• Aim of the exercise: Below are lines of data; restate word for word those running from the line containing "Click the red Stuttering legend swatch" to the line containing "The image size is (1521, 1548).", inclusive, and no others.

• Records provided:
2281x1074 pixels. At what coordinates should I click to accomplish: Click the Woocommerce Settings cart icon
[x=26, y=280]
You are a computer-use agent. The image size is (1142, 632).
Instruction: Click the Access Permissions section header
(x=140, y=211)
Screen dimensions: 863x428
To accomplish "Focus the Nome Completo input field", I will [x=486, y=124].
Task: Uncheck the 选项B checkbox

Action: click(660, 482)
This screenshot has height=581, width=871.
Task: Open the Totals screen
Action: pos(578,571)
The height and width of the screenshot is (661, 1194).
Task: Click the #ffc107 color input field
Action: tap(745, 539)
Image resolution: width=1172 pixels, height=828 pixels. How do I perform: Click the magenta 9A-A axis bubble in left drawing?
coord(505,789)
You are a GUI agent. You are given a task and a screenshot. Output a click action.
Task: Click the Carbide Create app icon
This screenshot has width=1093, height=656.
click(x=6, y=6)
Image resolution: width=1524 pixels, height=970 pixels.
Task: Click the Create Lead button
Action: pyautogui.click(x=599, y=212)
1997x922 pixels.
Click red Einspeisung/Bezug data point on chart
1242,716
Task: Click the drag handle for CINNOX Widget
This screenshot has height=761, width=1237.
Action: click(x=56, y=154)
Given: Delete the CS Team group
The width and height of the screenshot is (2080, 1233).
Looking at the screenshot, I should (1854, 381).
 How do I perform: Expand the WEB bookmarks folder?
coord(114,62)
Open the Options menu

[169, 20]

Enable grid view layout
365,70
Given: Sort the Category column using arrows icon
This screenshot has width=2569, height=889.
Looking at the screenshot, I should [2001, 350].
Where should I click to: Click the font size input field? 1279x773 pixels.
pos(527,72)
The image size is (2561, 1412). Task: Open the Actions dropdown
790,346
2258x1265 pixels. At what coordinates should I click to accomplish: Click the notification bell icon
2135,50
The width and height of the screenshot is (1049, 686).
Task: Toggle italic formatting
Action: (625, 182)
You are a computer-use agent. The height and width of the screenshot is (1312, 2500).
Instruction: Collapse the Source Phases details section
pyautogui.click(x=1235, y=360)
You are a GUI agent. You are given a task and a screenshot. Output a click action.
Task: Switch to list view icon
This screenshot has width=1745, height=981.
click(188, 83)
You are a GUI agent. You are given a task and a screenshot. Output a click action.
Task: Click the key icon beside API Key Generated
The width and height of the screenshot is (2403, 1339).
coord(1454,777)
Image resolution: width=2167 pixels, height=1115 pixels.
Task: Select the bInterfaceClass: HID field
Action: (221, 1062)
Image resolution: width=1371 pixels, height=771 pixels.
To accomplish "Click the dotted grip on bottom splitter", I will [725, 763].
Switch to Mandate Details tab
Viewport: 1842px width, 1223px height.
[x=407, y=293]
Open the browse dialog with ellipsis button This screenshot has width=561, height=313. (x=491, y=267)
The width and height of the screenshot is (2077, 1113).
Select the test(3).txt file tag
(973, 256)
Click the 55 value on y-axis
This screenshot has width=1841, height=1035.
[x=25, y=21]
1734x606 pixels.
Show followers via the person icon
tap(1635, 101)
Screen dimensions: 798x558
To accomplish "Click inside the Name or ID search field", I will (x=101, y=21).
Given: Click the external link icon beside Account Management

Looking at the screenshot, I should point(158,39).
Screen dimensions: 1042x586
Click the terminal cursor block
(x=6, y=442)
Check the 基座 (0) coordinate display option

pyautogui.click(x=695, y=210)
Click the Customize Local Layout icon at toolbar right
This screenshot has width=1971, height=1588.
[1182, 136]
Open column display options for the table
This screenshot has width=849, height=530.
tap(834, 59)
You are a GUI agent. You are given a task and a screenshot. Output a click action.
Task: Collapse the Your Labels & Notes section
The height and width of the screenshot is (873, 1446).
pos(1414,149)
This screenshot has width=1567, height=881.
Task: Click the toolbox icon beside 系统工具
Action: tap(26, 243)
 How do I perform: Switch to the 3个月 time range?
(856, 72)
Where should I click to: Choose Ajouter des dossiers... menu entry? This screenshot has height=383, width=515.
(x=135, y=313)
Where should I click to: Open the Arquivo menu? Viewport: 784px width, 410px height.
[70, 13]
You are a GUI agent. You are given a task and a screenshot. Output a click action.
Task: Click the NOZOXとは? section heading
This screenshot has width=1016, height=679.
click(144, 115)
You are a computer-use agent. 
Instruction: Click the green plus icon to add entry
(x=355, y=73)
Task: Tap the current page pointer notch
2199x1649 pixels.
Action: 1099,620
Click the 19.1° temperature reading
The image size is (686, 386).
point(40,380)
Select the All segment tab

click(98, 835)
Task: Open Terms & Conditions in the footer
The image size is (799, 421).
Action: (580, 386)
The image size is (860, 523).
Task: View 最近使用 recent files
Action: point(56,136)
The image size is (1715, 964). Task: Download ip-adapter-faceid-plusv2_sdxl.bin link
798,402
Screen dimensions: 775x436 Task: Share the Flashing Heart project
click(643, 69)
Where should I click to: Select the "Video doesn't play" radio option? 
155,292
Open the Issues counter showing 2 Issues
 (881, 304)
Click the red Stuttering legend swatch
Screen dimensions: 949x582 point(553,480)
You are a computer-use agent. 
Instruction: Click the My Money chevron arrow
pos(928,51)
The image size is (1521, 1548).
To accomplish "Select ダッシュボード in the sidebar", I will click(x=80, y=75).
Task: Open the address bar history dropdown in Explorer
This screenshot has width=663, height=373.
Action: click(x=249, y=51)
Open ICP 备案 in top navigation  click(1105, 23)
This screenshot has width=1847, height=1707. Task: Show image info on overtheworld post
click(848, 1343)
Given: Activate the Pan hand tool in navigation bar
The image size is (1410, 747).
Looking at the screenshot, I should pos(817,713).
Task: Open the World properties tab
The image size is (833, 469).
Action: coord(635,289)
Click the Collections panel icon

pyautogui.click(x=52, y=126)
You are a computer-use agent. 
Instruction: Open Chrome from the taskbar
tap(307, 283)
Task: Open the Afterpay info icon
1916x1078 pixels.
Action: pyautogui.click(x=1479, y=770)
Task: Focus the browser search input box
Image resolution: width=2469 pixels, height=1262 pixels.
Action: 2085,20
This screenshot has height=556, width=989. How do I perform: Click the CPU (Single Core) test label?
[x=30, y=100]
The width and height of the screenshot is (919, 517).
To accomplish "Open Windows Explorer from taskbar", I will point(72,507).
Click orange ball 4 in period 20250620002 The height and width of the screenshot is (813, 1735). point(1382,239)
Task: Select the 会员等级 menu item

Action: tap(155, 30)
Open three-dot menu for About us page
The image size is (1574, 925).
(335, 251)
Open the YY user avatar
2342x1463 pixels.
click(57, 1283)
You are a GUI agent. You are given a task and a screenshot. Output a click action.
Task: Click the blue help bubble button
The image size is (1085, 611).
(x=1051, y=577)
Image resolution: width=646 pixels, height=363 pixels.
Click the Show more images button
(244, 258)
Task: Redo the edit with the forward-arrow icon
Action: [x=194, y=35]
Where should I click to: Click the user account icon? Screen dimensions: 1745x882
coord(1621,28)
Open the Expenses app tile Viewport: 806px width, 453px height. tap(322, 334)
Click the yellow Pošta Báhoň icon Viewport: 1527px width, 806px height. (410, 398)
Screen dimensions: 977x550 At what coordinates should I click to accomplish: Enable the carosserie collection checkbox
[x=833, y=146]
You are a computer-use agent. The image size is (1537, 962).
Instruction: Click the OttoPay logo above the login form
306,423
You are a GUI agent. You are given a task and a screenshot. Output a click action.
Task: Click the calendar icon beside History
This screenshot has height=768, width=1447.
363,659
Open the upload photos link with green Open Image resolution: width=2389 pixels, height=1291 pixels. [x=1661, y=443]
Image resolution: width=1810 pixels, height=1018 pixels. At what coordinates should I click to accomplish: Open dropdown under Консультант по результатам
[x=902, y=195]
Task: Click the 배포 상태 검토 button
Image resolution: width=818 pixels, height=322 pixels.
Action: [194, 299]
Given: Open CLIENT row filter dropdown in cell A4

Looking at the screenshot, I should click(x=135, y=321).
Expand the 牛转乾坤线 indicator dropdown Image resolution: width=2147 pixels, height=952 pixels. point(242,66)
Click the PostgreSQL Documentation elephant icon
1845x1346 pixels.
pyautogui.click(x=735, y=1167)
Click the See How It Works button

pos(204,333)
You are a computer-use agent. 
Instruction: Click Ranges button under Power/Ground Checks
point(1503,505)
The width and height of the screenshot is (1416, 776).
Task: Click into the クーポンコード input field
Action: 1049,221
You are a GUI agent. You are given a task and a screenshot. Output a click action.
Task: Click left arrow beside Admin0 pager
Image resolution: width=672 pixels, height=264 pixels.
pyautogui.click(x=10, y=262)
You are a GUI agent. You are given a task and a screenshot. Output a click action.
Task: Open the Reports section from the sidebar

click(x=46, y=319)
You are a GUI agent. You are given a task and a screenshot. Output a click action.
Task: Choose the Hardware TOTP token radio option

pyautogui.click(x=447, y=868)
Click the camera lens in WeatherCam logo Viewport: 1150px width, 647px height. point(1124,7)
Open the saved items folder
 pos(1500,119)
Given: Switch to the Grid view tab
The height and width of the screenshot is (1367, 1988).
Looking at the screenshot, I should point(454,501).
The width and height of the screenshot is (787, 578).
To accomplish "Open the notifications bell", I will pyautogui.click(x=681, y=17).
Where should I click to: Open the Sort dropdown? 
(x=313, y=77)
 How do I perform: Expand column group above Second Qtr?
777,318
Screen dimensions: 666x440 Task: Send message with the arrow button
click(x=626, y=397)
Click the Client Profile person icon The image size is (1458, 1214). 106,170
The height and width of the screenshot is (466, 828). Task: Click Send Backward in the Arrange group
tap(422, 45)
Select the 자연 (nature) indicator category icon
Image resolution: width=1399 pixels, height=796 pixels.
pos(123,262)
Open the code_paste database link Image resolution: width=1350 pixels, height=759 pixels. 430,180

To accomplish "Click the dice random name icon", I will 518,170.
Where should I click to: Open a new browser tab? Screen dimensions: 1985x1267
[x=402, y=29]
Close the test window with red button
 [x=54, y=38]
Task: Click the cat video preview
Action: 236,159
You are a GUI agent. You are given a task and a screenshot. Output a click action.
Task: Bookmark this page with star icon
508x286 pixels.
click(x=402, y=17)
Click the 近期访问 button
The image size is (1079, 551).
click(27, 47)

• Output of the exercise:
Click the red Stuttering legend swatch
Screen dimensions: 949x582 point(553,480)
You are a computer-use agent. 
Instruction: Click the My Money chevron arrow
pos(928,51)
The image size is (1521, 1548).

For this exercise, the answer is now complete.